- Что дружок, раз уж ты связан, то дал волю своему языку? Смотри-ка, экую проповедь ты мне прочитал! Напоминаю, однако, что сегодня не воскресенье, а здесь – не церковь. Так вот, Томас Рокингемский, да будет тебе известно, что, хотя ты знатно позабавил меня, я не буду столь снисходительным и милым, как прежде. Ты, твоя перезрелая дочка и ваши тупые свинопасы, по недосмотру именуемые вами “слугами”, теперь принадлежите мне, со всеми потрохами. И я не уступлю ни пяди своего законного выкупа. Сколько ты сможешь отвалить за себя звонких золотых монет? Слуг мы посчитаем отдельно.
- Шестьсот золотых – прошипел землевладелец, сообразив, что переговоры уже начались.
- Низковато ты себя ценишь, ну да ладно, я не столь щепетилен. Но где же твоя набожность, сакс?! Надо бы добавить, дабы славный рыцарь Храма Сионского мог употребить твои деньги на богоугодные дела! – с этими словами де Макон обернулся к сэру Амори, который изобразил самое елейное выражение лица.
Саксонец побагровел ещё больше, хотя уж и казалось, что дальше некуда.
- Чтоб вас всех…- опять начал он, но тут же взял себя в руки и обречённо согласился ещё на триста золотых.
- Отлично.
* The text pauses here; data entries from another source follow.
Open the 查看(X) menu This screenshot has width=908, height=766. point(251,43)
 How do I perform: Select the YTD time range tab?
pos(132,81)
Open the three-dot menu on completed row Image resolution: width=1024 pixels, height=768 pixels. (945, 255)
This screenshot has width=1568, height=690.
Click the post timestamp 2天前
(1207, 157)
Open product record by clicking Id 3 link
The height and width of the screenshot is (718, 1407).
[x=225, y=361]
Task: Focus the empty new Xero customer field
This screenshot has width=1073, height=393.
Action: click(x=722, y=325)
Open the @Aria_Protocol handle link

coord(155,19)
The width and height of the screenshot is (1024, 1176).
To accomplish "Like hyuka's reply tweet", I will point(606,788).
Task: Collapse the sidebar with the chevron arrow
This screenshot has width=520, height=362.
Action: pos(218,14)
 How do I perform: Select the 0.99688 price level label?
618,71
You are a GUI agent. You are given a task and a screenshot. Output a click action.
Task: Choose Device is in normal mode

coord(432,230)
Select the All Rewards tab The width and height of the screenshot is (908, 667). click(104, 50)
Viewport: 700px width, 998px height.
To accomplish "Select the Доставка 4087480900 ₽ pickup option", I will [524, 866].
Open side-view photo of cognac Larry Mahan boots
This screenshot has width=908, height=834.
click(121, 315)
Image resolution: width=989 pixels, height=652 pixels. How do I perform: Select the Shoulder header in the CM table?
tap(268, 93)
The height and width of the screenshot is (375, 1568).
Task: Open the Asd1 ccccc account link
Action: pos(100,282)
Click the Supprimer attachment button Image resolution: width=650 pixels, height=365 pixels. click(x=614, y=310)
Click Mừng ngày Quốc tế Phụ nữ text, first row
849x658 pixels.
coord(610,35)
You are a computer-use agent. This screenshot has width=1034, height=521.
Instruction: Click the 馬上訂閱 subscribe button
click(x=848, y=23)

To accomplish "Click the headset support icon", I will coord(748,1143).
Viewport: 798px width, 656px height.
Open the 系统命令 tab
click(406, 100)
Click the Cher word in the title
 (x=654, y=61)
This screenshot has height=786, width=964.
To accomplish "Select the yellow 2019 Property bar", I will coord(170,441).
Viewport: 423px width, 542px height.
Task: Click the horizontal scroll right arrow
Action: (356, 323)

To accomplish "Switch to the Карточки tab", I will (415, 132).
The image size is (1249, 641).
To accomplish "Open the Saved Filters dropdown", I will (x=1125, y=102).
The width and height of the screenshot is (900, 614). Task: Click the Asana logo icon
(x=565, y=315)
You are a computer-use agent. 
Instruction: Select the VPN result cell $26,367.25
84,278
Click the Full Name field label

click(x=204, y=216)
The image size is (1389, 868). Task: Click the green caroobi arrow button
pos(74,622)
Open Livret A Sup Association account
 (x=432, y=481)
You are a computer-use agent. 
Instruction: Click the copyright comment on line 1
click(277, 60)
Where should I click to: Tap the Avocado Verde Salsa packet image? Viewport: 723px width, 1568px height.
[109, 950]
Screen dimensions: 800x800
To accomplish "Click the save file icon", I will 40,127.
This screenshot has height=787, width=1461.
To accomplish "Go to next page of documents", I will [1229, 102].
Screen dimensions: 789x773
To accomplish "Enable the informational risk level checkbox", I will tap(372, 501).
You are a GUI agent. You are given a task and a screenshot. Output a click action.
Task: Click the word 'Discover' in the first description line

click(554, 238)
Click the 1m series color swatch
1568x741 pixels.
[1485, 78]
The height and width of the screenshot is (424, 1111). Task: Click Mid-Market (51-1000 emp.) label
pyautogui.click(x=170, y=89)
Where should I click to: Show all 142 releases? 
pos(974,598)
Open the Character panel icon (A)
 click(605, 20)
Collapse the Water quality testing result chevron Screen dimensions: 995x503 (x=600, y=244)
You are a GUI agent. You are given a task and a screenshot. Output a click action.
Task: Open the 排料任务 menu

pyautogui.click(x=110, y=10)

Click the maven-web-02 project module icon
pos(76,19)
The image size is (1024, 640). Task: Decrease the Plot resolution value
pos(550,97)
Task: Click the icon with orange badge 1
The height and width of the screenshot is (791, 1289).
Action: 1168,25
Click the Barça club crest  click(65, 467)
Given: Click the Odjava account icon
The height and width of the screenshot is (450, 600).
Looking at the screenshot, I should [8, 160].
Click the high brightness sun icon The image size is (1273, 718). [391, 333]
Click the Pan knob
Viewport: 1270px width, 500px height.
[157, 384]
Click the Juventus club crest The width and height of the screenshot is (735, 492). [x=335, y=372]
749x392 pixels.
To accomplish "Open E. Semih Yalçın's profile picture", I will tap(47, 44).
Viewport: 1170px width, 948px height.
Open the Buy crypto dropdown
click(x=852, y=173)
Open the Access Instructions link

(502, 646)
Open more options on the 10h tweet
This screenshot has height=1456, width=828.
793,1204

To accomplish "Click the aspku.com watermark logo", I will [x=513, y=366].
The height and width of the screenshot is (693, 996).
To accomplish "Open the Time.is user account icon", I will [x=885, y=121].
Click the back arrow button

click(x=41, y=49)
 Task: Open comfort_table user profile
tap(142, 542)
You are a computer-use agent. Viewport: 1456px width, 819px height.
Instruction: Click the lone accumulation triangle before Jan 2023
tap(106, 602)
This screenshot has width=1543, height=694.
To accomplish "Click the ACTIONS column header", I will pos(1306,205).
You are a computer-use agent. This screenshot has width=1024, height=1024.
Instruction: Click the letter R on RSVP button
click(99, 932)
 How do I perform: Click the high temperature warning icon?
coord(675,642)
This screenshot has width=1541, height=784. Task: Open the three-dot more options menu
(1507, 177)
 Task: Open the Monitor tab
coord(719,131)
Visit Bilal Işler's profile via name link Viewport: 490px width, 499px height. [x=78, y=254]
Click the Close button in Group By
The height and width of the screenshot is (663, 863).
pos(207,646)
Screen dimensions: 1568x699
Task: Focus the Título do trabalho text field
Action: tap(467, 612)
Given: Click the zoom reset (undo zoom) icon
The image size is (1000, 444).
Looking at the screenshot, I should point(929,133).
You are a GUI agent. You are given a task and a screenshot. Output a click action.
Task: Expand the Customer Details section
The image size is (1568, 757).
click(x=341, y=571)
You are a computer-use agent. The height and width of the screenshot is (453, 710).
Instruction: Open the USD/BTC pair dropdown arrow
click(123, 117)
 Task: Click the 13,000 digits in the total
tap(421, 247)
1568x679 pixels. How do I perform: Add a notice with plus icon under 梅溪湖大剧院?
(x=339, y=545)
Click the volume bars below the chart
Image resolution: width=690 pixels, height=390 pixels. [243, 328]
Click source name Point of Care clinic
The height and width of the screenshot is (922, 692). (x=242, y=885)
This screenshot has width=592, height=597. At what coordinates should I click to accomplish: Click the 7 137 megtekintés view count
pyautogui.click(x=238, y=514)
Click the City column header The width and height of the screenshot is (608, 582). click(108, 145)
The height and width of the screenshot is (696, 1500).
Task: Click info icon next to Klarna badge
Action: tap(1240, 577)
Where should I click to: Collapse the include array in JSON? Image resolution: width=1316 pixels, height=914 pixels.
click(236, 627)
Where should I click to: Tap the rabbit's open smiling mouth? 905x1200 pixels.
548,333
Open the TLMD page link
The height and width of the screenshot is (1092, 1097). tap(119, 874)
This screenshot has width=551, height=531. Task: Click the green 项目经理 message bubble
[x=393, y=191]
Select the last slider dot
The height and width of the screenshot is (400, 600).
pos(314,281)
Теперь, что касается твоей челяди, мы не станем обижать их слишком низкой ценой. Скажем, по пятьдесят золотых на человека; идёт?
Томас только рукой махнул, мол, “пропадай моя телега, все четыре колеса”. Но тут же беспокойство отразилось на его лице, и он обратился к хозяину замка, негодующие шипя:
- А что же насчёт моей дочери? За какую цену я смогу вернуть её?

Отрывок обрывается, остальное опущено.